Goal: Transcribe the passage from the excerpt on Barbara Grygutis's sculpture, between "The book’s subtitle" and "passage of time.", inclusive.

Text segment:
When reductionist artwork, like a Jackson Pollock or Piet Mondrian painting, succeeds, it succeeds in part because of the role it affords us, the viewer. Faced with a vacuum of meaning, we impart our own identities on the work, gratifying ourselves in highly-personal ways. Artist Barbara Grygutis, whose sculptures are featured in the new book, Public Art / Public Space: The Sculptural Environments of Barbara Grygutis, practices a different reductionism. It’s not us, but the sculpture’s setting that completes the composition.

The book’s subtitle tells us a bit about how Grygutis sees herself, not just as a composer of materials, but a composer of environments. Many of her sculptures cast intricately woven shadows, filter and disperse light, or consolidate it into beacons. The resultant spaces are elevated by the sculptural work and reconstituted environmental qualities. Bronx River View is one such example. This collection of sculptures transform the walls of an above-ground subway station into windows and seating. The view works both ways, and the light cast inward onto the train platform illuminate the sculptures and the passage of time.

Bronx River View / Barbara Grygutis
Bronx River View / Barbara Grygutis

“If you look back at civilizations, we learn about them through their art,” Grygutis says in an interview at the outset of her book. That’s an edifying thought if we consider Dawn’s Silver Lining, a sculpture that epitomizes Grygutis’ most successful work (see image at top). Set in Salina, Kansas, the surrounding rural landscape is flattened into a silhouette of trees and vegetation and pressed onto perforated aluminum: the reduction process. The silhouettes are then re-extruded by the light, the quality of which is constantly changing.

Collected material:
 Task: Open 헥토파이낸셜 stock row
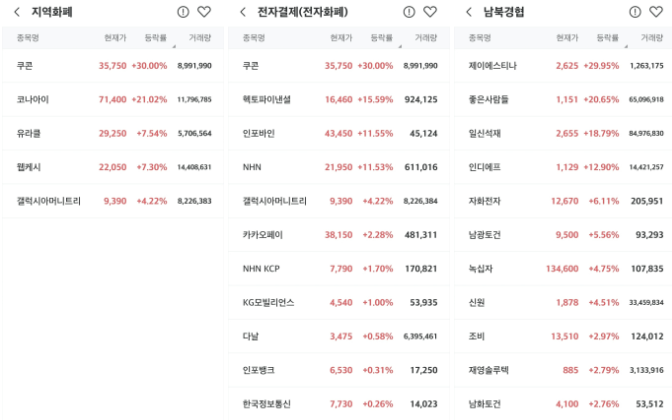339,99
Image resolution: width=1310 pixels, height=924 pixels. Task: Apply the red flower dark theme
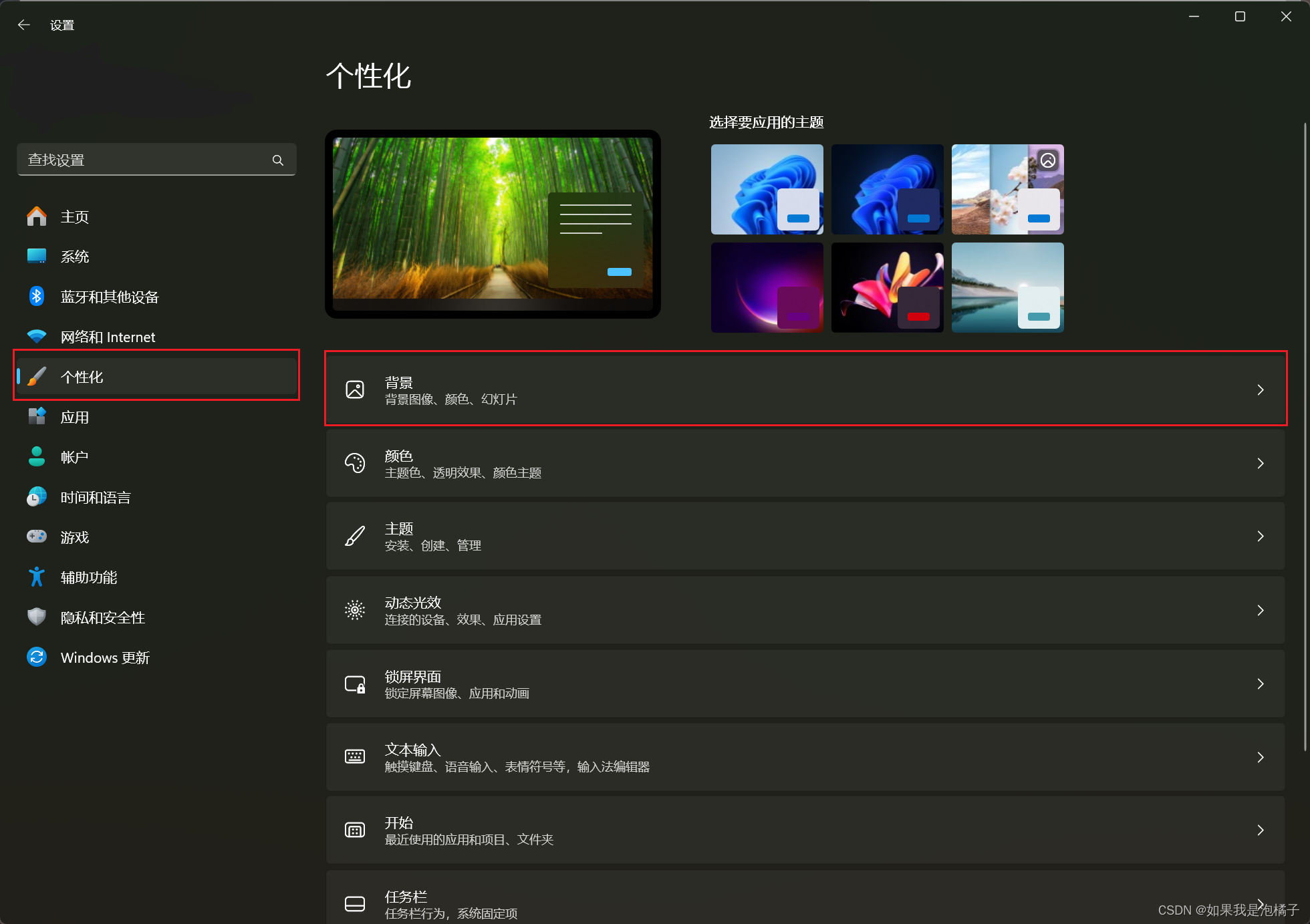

Finished answer:
The book’s subtitle tells us a bit about how Grygutis sees herself, not just as a composer of materials, but a composer of environments. Many of her sculptures cast intricately woven shadows, filter and disperse light, or consolidate it into beacons. The resultant spaces are elevated by the sculptural work and reconstituted environmental qualities. Bronx River View is one such example. This collection of sculptures transform the walls of an above-ground subway station into windows and seating. The view works both ways, and the light cast inward onto the train platform illuminate the sculptures and the passage of time.